╭──
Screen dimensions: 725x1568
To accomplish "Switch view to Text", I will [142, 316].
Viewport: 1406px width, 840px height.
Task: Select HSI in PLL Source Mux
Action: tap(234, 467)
╰──
Print all of the records above again, line for line, with no changes.

Answer to the task »
Screen dimensions: 725x1568
To accomplish "Switch view to Text", I will [142, 316].
Viewport: 1406px width, 840px height.
Task: Select HSI in PLL Source Mux
Action: tap(234, 467)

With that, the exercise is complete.